The question of civil society is one which has been brought to the fore by the visible upsurge of public opposition in several Arab countries over the last few months. The aim is to examine the role of civil society not in isolation but in relation to the political process, that is to the attitudes and perceptions of governments and the key political players in the conflict as well as to salient international forums and institutions. In line with these objectives, papers to be presented at the Symposium will be asked to address one or other of the following questions:
- What exactly is the Obama Administration’s underlying strategy for facilitating a negotiated Israeli-Palestinian settlement? How does this strategy fit in with the Administration’s wider policies in the Middle East? What are the important elements of change and continuity when compared with the strategies and policies of previous administrations?
- How did the Obama Administration engage the conservative-radical tension that represents one of the distinguishing features of the current Middle Eastern political-religious spectrum - within Israel, Palestine and the Arab world more widely?
- To what extent have the efforts of the Obama Administration been constrained by its inability to engage a wider array of stakeholders in the dialogue - e.g. Hamas, Syria, Iran? How effectively did the US coordinate its activities with the EU, the UN, Russia or China?

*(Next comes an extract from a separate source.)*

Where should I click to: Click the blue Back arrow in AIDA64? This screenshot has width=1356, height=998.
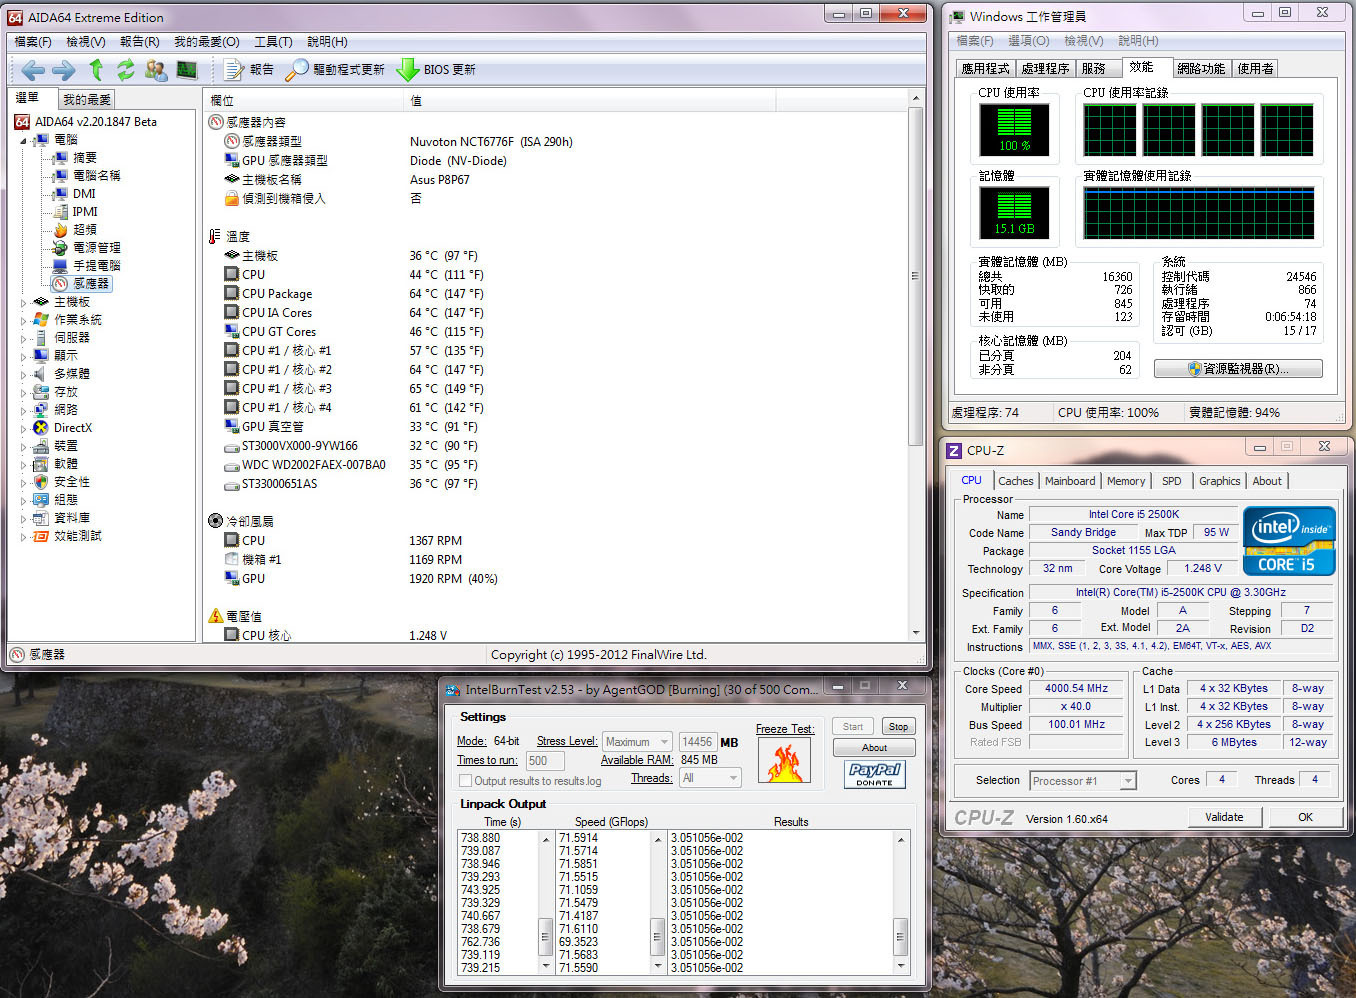pyautogui.click(x=33, y=69)
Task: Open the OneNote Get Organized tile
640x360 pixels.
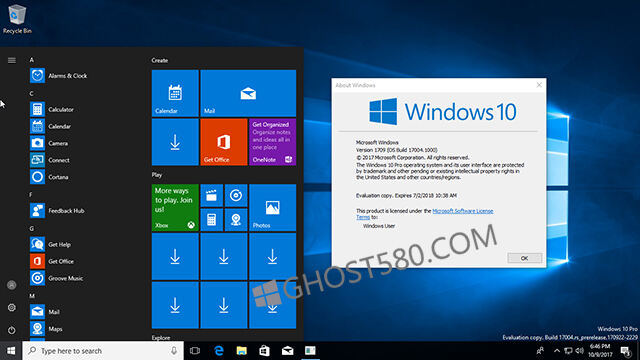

- How has the Obama Administration viewed the role of the Jewish and Israeli Diaspora? To what extent, and with what success, has it attempted to incorporate these elements of American society into the dialogue agenda?
- To what extent can civil society play a more active role in the dialogue process? With what kind of implicit or explicit relationship with government/s?
- Can we envisage a multidimensional dialogue process and strategy that involves many, if not all, the actors referred to above? How can such a dialogue be stimulated? What useful steps might a sympathetically disposed US Administration (and other national and international actors) take in this direction in the short and longer terms?